There's no need to keep that code in the main yt-dl codebase if it is for special cases.

You could imagine a siloed yt-dl plugin called crack-riaa with separate tests, hosting, etc.

If yt-dl detects the obfuscation, it could fail with an error message point to the plugin's documentation.

That would only move the problem. That plugin would still need a Git repository, an issue tracker, tests, and an update mechanism.
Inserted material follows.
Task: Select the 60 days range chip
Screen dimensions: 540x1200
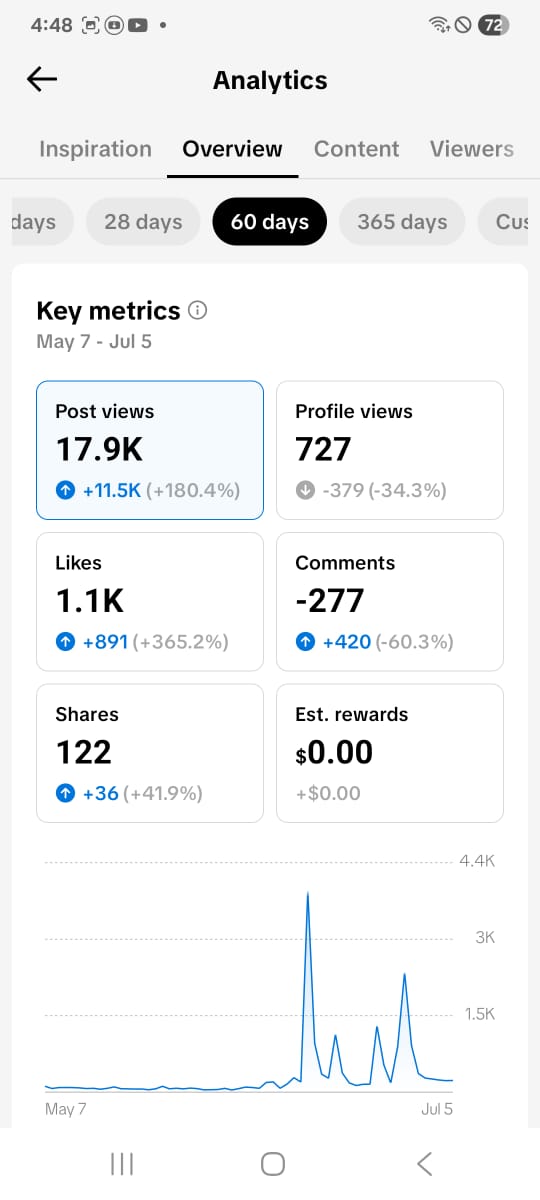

Or are you trying to say you don't care if this specific part of yt-dl gets deleted from the internet by RIAA?
It decouples the thorny part of yt-dl from the mainline and reduces risk of complaints in the future.

I do care if this part gets deleted, that's why I think it should be hosted somewhere more reliable than GitHub. There are other options which aren't as polished, but may be better for hosting risky code like this, including self hosting.
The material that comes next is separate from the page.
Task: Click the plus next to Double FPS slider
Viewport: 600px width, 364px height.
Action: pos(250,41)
This code needs to be underground.

In my experience many videos have it, not necessarily ones associated with the RIAA (or perhaps the overzealous[1] content detector just thinks there's some of their content in there), so it's definitely necessary to decode the algorithm for youtube-dl to work on not just RIAA content videos.

IMHO giving the client both the key and the algorithm to decode the content should not count as any form of protection, but the lawyers don't care...

[1] https://news.ycombinator.com/item?id=16075325

Breaking copy protection is only illegal if you do not have a license to the work. Removing the protection breaking code isn't necessary, and everyone needs to stop pretending that it is.

This same clause of the DMCA is the suspected reason for py-kms's reinstatement after a takedown: it's perfectly legal to break the Windows license scheme if you already own a license to Windows.